Conference Coverage

Switch to mepolizumab safe in eosinophilic asthma


Key clinical point: Switching to mepolizumab was safe and effective for patients with severe eosinophilic asthma not responsive to omalizumab.

Major finding: Switching to mepolizumab was associated with a 65% (P less than 0.001) reduction in the rate of clinically significant exacerbations in patients not responding to omalizumab.

Study details: A multicenter, open-label, single-arm study.

Disclosures: The study was funded by GlaxoSmithKline. Dr. Frank C. Albers is an employee of GlaxoSmithKline.

Source: Albers FC et al. AAAAI/WAO Joint Congress, Poster L29/L30.



– Switching to mepolizumab resulted in a clinically significant benefit and a reduction in exacerbations for patients with severe eosinophilic asthma, according to late-breaking research presented at the joint congress of the American Academy of Allergy, Asthma, and Immunology and the World Asthma Organization.

Frank C. Albers, MD, PhD, of GlaxoSmithKline in Chapel Hill, N.C., and his colleagues examined safety and efficacy outcomes for 145 patients aged 12 years or older with severe eosinophilic asthma (SEA) that was not well-controlled with omalizumab.

“You see similar research in oncology where, if a patient doesn’t respond, you want to try a switch,” Dr. Albers said in an interview. “The key is deciphering which patients would benefit from a switch.”
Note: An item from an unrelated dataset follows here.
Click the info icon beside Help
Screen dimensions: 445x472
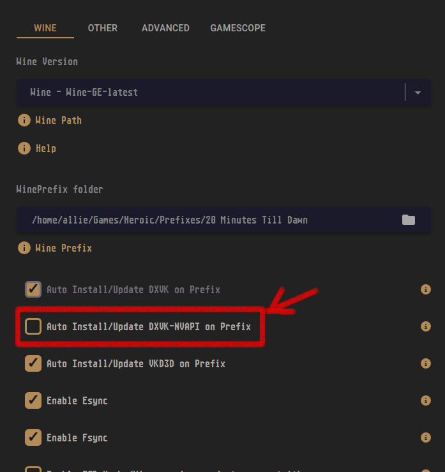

The researchers discontinued omalizumab at baseline and treated patients with 100 mg of mepolizumab every 4 weeks for 28 weeks and observed patients for 4 more weeks following last treatment. They examined Asthma Control Questionnaire-5 and St. George’s Respiratory Questionnaire results. In a secondary analysis, the researchers also compared their results with placebo-arm data from previously published research.